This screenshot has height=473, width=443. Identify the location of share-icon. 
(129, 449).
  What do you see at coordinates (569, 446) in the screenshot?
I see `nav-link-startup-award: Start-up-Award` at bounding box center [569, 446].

____________

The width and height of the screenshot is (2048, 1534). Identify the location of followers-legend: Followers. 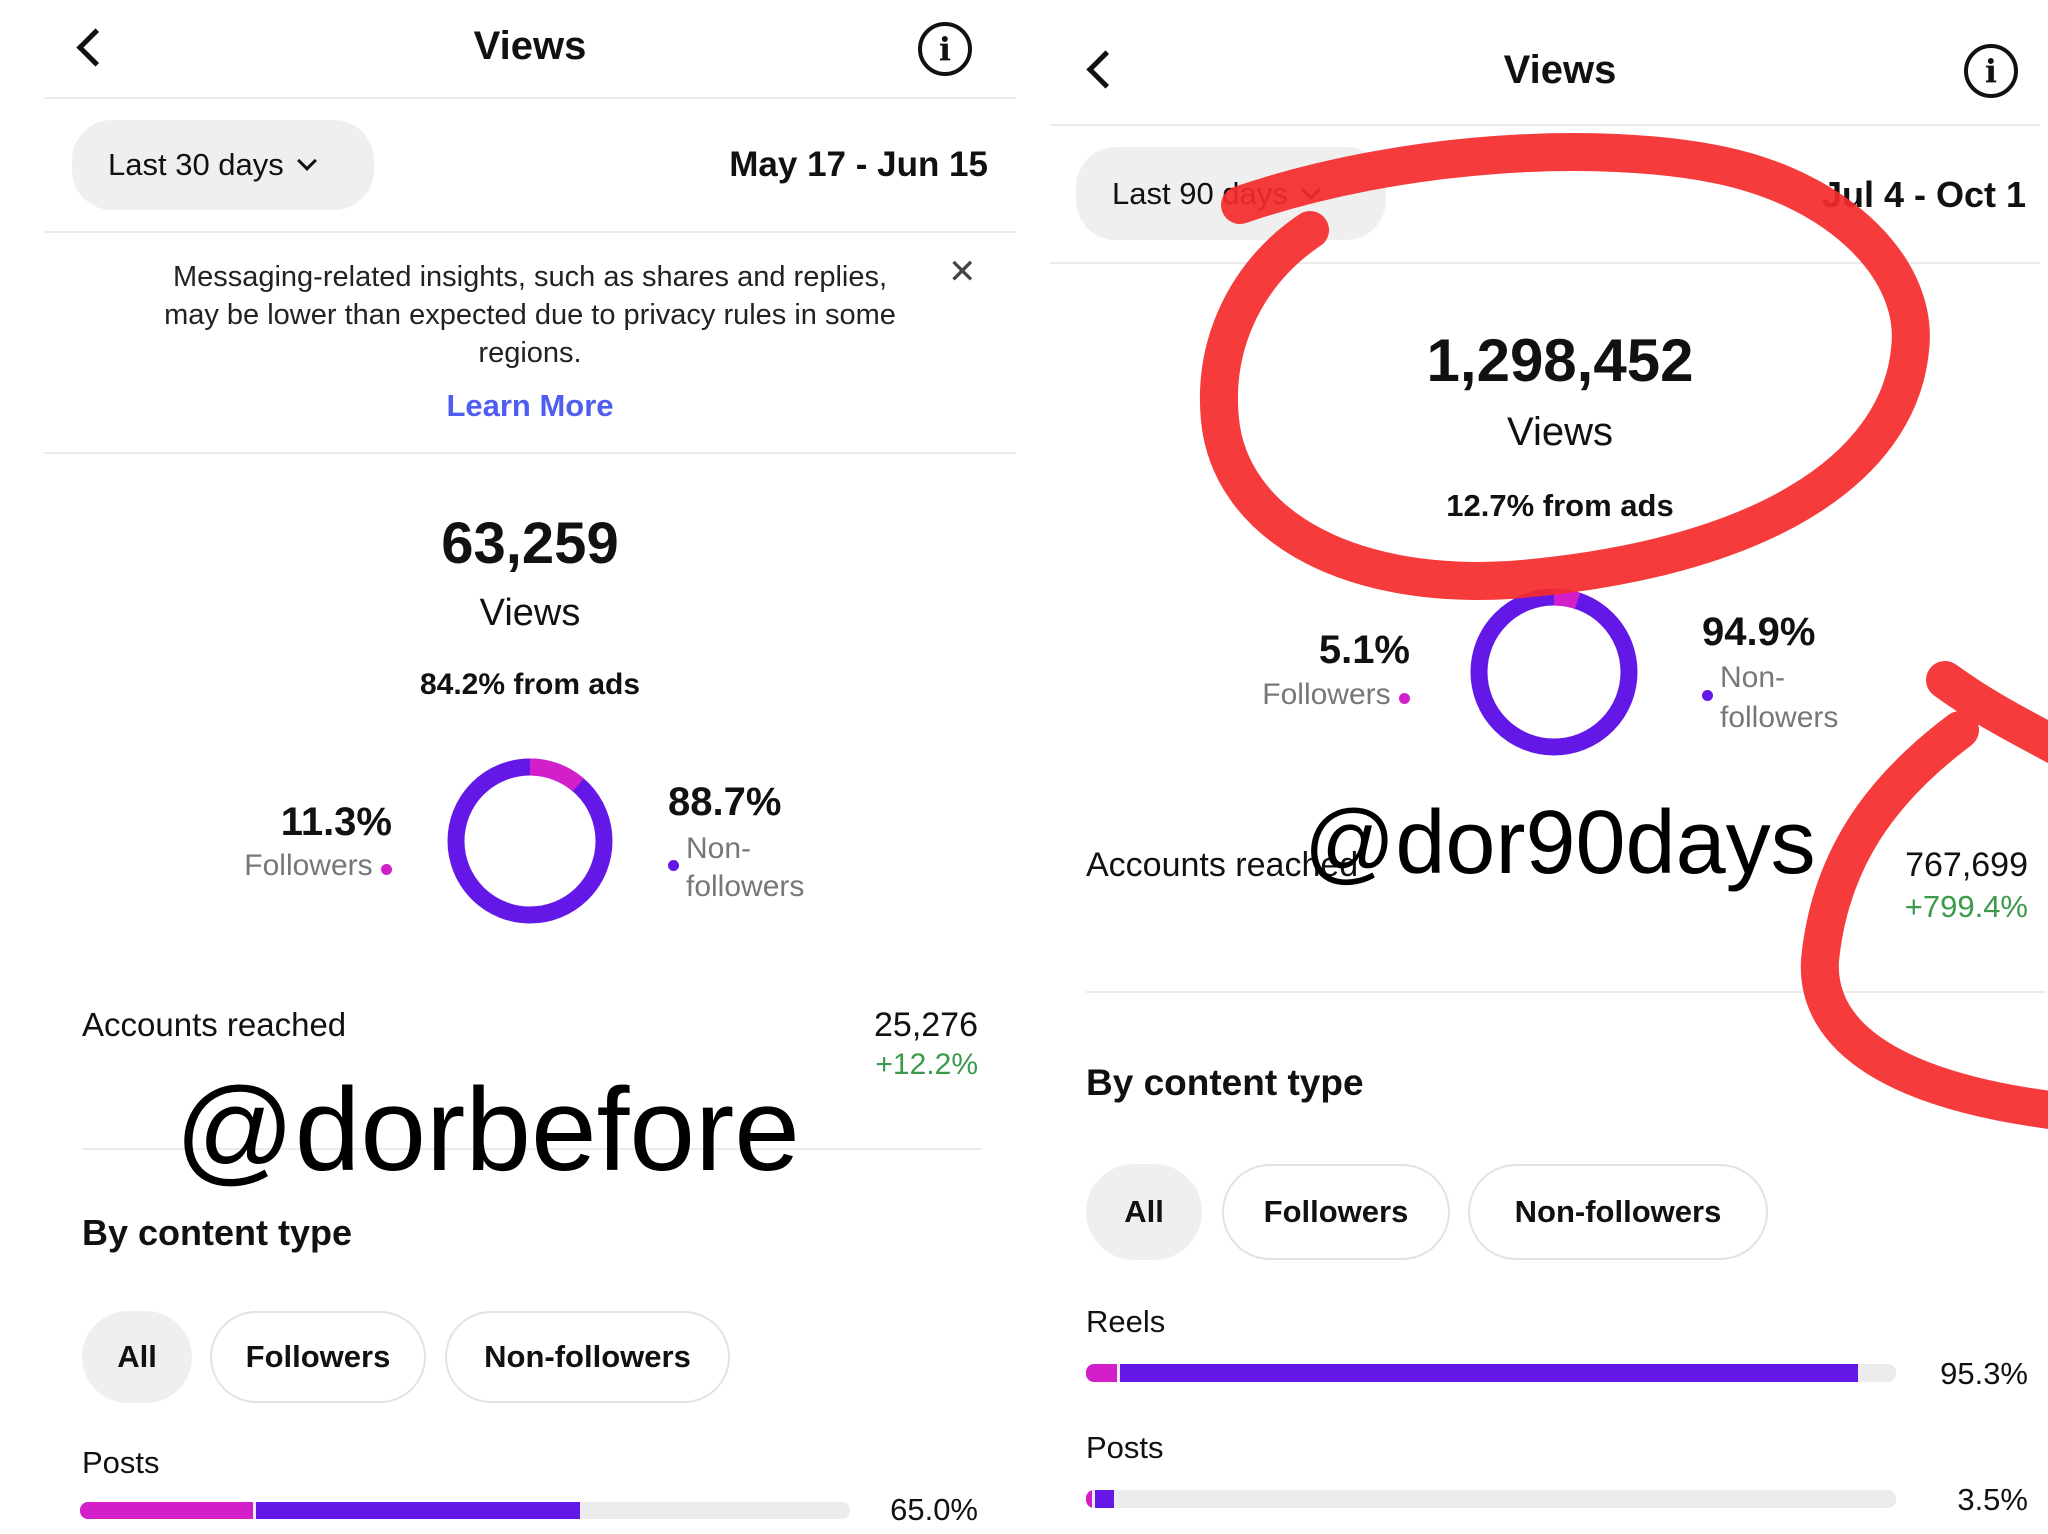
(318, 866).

____________

• Work task:
Revise the lines from the one containing "This screenshot has" through the one containing "center [569, 446].", replacing "Identify" with "Locate" and keeping everything else the same.

• Finished exercise:
This screenshot has height=473, width=443. Locate the location of share-icon. 
(129, 449).
  What do you see at coordinates (569, 446) in the screenshot?
I see `nav-link-startup-award: Start-up-Award` at bounding box center [569, 446].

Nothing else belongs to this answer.